Network World, 8/11/97

We delivered a full load of traffic packets to each 100Base-T switch based on the number of ports in the switch's configuration. That is, we delivered a stream of packets - at the maximum Fast Ethernet rate the switch would accept - to half of the switch's ports at once.

For many switches, the maximum packet stream is 148,800 packet/sec. Some switches, however, can accept a maximum packet stream only at a slightly lower rate - typically in the 145,000- to 148,000-packet/sec range. After we determined each switch's rate of maximum acceptance, we generated load streams using Shomiti Systems, Inc.'s Century Analyzers.

Before conducting any load test through a switch, we first disabled that switch's flow control, if possible. Flow control lets the switch throttle back individual input ports when their rate of packet delivery is too high for the switch to handle and when the result would otherwise be packets dropped or lost. Note that, in some cases, a switch's maximum throughput is slightly higher with flow control enabled.

The traffic streams we delivered were unidirectional and consisted of all 64-byte packets addressed to nodes known to the switch (with their unicast media access control address already learned and entered into the switch's address table).

We delivered our traffic streams onto the switch's odd-numbered ports, with the packets in each stream destined for one of the switch's even-numbered ports. The packets in each stream had to be individually switched to output ports in round-robin fashion. Packets delivered on port 1, for instance, were destined for ports 2, 4, 6, 8, 2, 4, 6 and so on. The test traffic streams were constructed in part with the help of Midnight Networks, Inc.'s Avalanche network-simulation tool.

We also looked for indications of head-of-line blocking. In general, head-of-line blocking refers to degradation of throughput on a particular switch port caused by conditions, such as a port overload, occurring elsewhere in the switch.

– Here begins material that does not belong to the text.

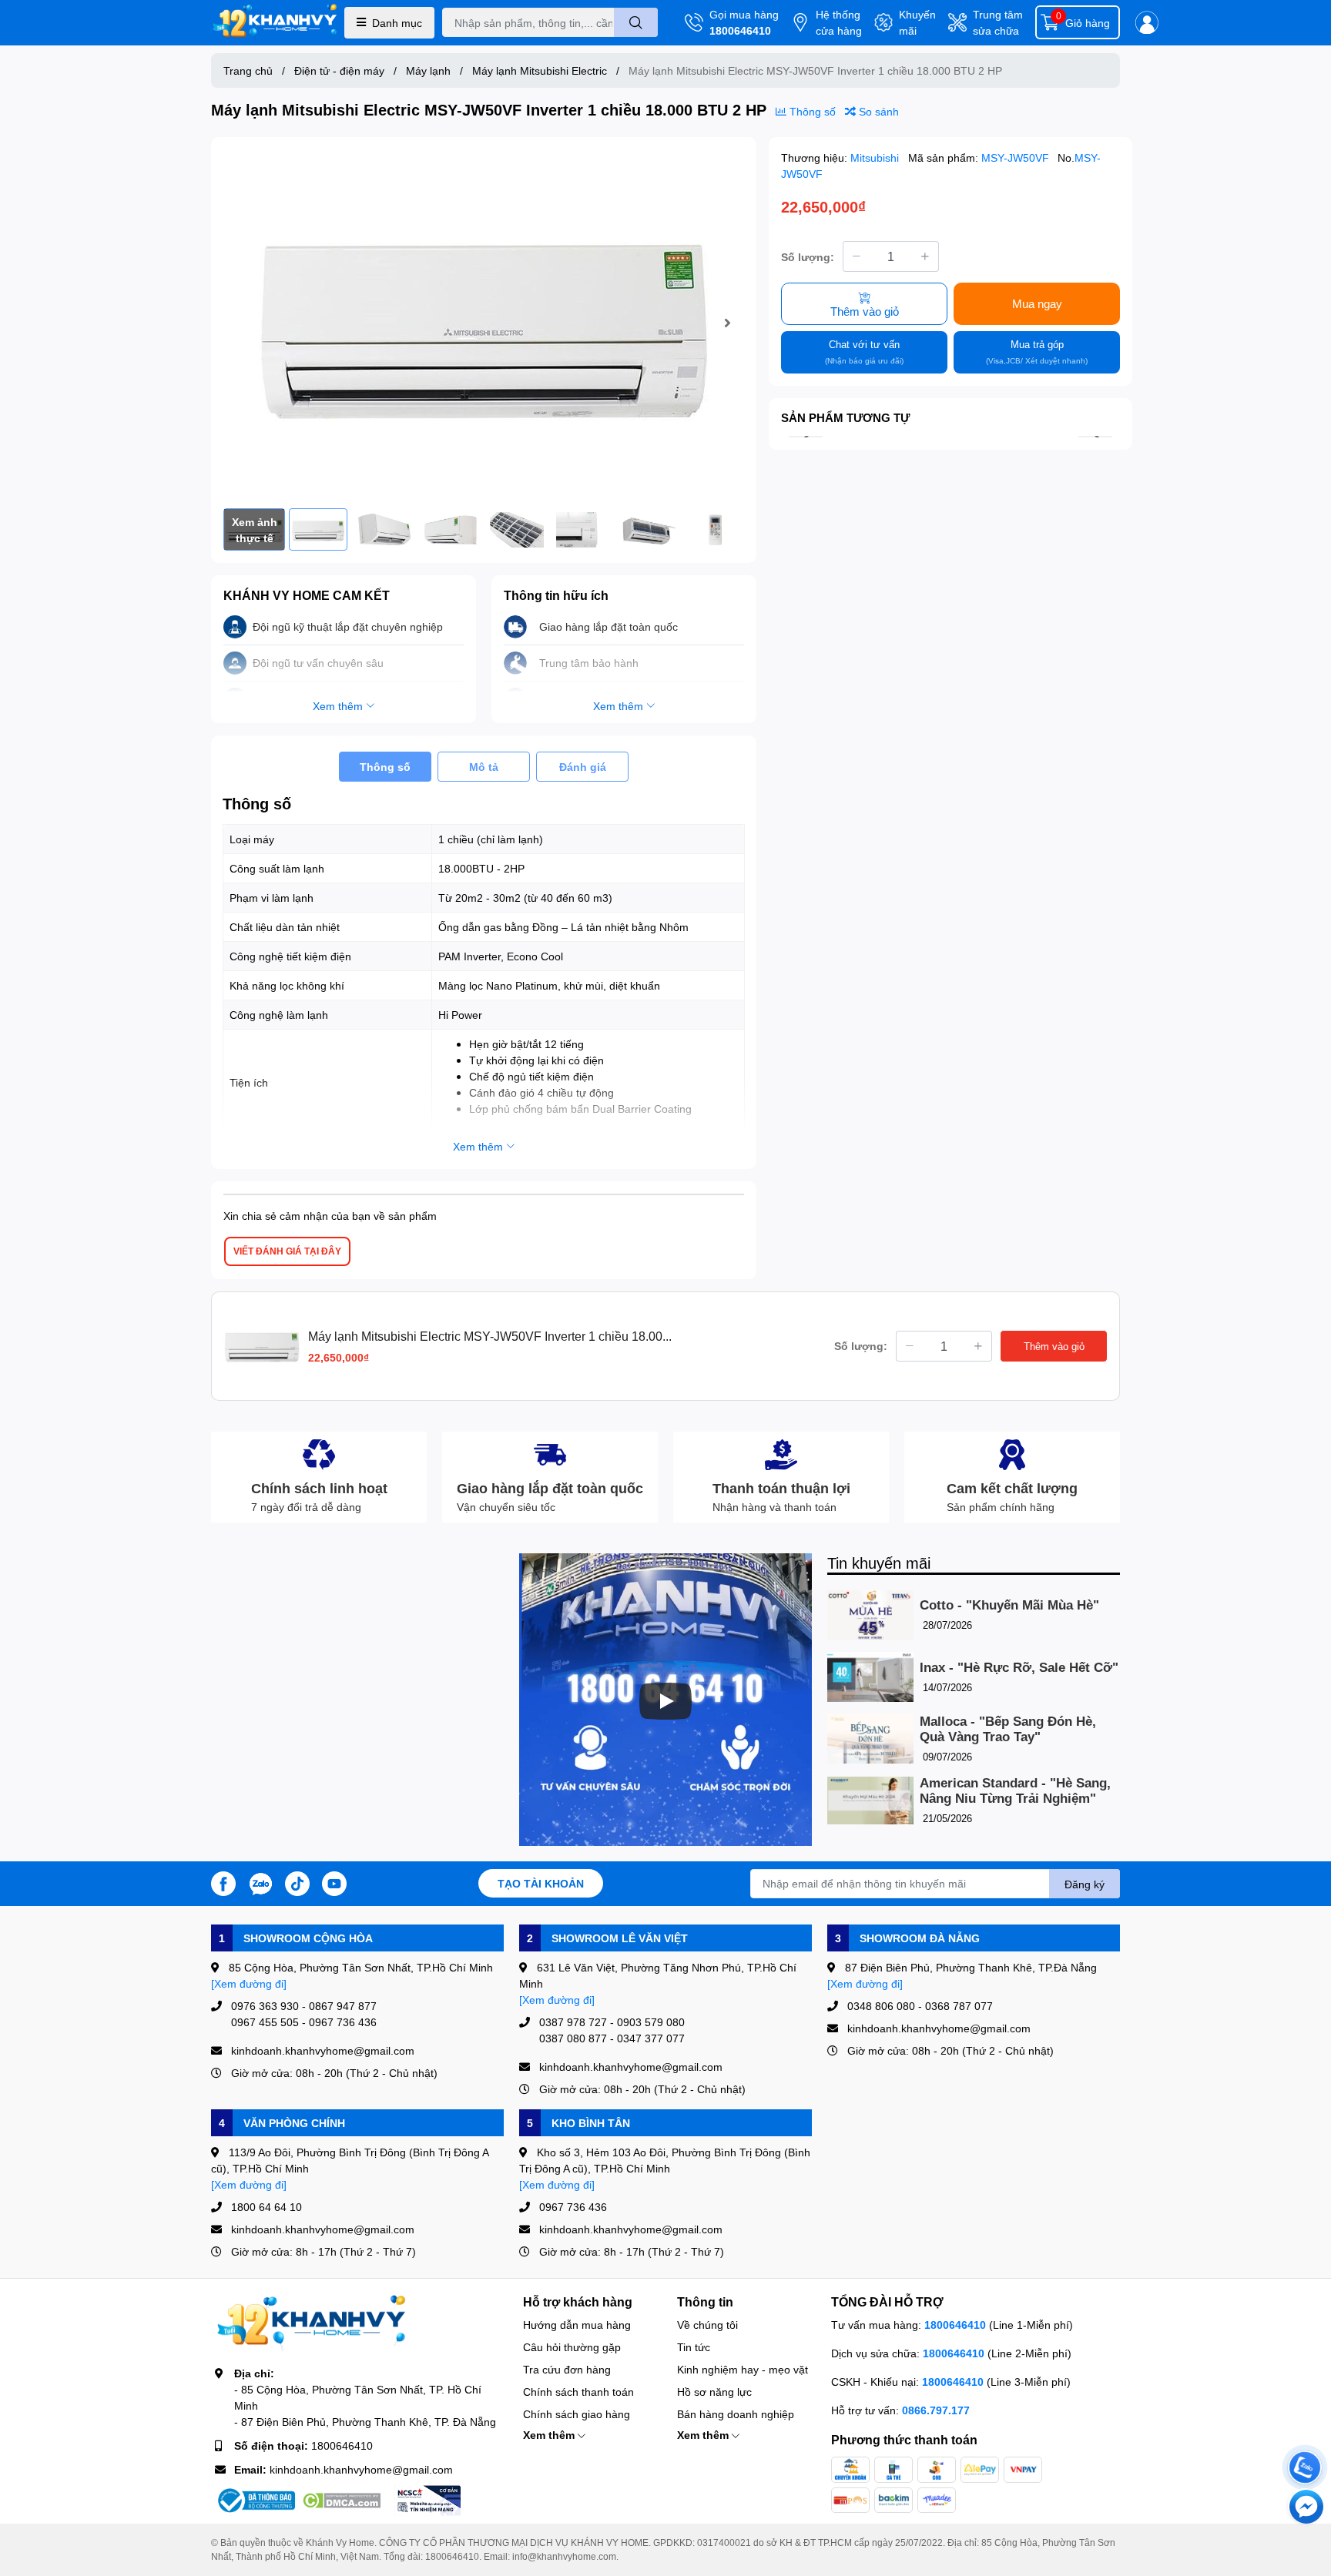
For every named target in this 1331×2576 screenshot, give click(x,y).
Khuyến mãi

To check for head-of-line blocking, we used Hewlett-Packard Co.'s Internet Advisors to deliver a high-volume packet stream via an input port, with traffic destined to two output ports. The stream would direct a fairly high load of, say, 70% of capacity to output port A and a second ''trickle'' packet stream, a load of only about 10% of capacity, to a different output port B.

A second packet stream of about 50% capacity would be delivered, via a different input port, with all of its traffic destined for output port A, to overload the output port. We then used an Internet Advisor to check for head-of-line blocking by observing any throughput degradation on the trickle stream on output port B.